PySpark for Data Engineers: Transformations, Partitioning, and Production Patterns
October 19, 2025 · 9 min read
Every senior DE job description mentions Spark. It shows up in the required skills, the technical screen, and the system design round. The “just use DuckDB” crowd has a point — for datasets under a few hundred gigabytes, a modern columnar engine on a single machine often beats a distributed cluster on cost and complexity. But Spark is not going anywhere. When you are processing petabytes of clickstream data, joining terabyte-scale tables, or running ML pipelines across distributed feature stores, Spark is still the tool you reach for.
At The Philadelphia Inquirer, I ran Spark workloads that processed reader behavior data — page views, session events, engagement signals — at a scale where DuckDB would have needed a machine that cost more than the Spark cluster. This post is what I learned about writing PySpark that is fast, readable, and maintainable. The patterns that survive code review. The mistakes that get caught in production.

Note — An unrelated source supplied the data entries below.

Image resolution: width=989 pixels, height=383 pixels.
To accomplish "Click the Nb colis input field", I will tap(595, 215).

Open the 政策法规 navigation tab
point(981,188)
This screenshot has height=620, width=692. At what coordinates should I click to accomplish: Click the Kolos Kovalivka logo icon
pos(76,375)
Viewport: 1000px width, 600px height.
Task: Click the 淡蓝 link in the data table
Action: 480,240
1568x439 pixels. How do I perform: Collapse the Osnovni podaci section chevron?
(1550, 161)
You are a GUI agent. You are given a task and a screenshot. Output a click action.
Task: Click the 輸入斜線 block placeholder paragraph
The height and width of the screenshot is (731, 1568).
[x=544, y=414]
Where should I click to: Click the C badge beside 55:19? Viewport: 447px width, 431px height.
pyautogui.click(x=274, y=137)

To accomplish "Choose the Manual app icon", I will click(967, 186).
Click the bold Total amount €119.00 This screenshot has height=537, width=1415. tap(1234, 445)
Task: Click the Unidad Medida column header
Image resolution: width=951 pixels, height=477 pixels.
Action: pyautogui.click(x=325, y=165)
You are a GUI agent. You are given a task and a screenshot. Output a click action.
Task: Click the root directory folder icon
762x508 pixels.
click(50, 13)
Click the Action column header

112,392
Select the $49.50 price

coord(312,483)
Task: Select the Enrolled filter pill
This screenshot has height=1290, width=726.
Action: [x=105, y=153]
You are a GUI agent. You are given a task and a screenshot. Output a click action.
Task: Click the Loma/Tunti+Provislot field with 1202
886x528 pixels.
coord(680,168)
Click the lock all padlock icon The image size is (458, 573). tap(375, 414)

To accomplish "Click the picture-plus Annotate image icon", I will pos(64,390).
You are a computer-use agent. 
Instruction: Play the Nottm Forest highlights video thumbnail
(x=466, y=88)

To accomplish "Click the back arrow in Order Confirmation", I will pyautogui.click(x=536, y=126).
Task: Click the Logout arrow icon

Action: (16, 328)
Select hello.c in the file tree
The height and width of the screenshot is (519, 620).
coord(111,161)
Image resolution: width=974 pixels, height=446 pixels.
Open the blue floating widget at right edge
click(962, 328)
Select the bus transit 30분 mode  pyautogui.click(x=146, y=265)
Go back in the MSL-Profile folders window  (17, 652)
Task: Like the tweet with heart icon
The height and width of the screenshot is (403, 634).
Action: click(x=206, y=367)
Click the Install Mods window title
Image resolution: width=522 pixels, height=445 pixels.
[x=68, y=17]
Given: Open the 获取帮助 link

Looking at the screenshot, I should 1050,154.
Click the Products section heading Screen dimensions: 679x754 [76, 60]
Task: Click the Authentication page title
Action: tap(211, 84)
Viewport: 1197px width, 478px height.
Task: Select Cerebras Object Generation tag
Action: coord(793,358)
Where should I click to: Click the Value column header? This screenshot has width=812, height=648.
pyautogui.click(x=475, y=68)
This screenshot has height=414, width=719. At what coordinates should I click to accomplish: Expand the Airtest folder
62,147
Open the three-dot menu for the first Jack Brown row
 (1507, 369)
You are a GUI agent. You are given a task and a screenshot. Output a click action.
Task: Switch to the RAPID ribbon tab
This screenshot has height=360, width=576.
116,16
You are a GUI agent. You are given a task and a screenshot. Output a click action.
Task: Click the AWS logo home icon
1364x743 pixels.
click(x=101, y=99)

The DataFrame operations that show up in interviews
Interviewers testing PySpark knowledge almost always probe the same five patterns. Make sure these feel natural:
groupBy and aggregation
The workhorse. Know how to compose multiple aggregations in a single pass, which is far more efficient than chaining separate groupBy calls:
from pyspark.sql import functions as F
df.groupBy("article_id").agg(
F.count("*").alias("total_views"),
F.countDistinct("user_id").alias("unique_readers"),
F.avg("time_on_page").alias("avg_engagement_seconds"),
F.max("event_ts").alias("last_viewed_at"),
)Window functions
Window functions are the PySpark equivalent of SQL analytics. They come up constantly for ranking, running totals, and sessionization:
from pyspark.sql.window import Window
# Rank articles by views within each section
w = Window.partitionBy("section").orderBy(F.desc("total_views"))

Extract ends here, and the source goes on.